After working at the port, Stella went on to another Arts Council residency at Winchester Cathedral, where she led many visits for schoolchildren, organised readings for guest poets, and encouraged the writing and reading of poetry with drop-in groups. She went on to conduct book groups and poetry workshops and to makes schools' visits, and is registered with The Poetry Society UK as provider of poetry education for adults and children. She writes poems on commission (tackling everything from Valentine greetings to a commemorative poem for the celebration of Beaulieu Abbey's Octocentenary) and describes herself as a jobbing poet. Winner of many awards, her work has been widely published in magazines and journals, broadcast on BBC Radio 4, and is translated into Romanian as part of the poetryPRO programme at the University of Bucharest.

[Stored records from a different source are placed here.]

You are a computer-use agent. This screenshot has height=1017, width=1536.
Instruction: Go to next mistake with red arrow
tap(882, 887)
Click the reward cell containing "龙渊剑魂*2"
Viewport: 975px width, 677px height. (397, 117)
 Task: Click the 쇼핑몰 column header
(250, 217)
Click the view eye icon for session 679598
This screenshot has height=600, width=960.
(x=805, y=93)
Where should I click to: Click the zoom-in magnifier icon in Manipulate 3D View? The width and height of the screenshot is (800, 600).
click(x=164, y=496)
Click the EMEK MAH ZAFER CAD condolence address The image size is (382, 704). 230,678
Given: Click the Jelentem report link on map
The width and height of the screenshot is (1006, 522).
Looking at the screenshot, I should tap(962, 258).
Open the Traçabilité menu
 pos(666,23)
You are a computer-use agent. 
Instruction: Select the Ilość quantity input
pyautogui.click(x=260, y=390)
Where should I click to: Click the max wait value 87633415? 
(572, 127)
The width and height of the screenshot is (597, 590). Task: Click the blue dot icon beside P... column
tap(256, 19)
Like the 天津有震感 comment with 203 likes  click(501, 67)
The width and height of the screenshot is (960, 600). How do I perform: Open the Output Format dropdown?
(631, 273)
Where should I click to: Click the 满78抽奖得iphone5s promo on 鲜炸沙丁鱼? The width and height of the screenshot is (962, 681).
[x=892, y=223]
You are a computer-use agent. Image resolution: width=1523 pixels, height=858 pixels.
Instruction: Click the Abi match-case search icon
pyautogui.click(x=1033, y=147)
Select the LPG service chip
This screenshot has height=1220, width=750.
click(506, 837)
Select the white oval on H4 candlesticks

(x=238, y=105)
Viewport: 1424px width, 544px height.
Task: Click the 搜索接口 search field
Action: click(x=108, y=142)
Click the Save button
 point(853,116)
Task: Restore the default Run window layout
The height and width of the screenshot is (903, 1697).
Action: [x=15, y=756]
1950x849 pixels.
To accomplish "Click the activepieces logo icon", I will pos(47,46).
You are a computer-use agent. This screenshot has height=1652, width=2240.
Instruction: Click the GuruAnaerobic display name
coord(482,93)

Stella has worked successfully with practitioners in other art forms, notably the artist Ben Gough in a collaboration of seascapes and sea poems, and the composers Andrew M. Wilson, Tomasz Mikolajewski, Krisztina Megyeri, and Robert Mingay Smith. Her latest collaboration with Andrew Wilson will be performed in 2023, as part of the Christopher Wren300 celebrations in London and Wiltshire (Wren's birthplace).
Stella is an incorrigible cyclist, and nowadays many of her poems emerge from bike rides, jotted on scraps of paper by the side of small roads in Somerset and Dorset. She lives with her husband, an academic lawyer (and cyclist), in Somerset, and moonlights as poet in residence at the church of St Mary at Hill in the City of London.

"She has such sureness, but in these poems she strides more like the wind than an academic being. She is elemental."
R.G. Gregory, South Poetry Magazine
"There is in her poetry a gracefulness, a beauty, a seriousness, and an accuracy, which make her a poet to enjoy, while at the same time feeling the elegance of instruction."
Sebastian Barker, The London Magazine
"..a very good and very readable poet. I don't often come across a collection of poetry that has me exclaiming 'Yes!' at poem after poem, but that was what happened as I read Last Boat to Avalon."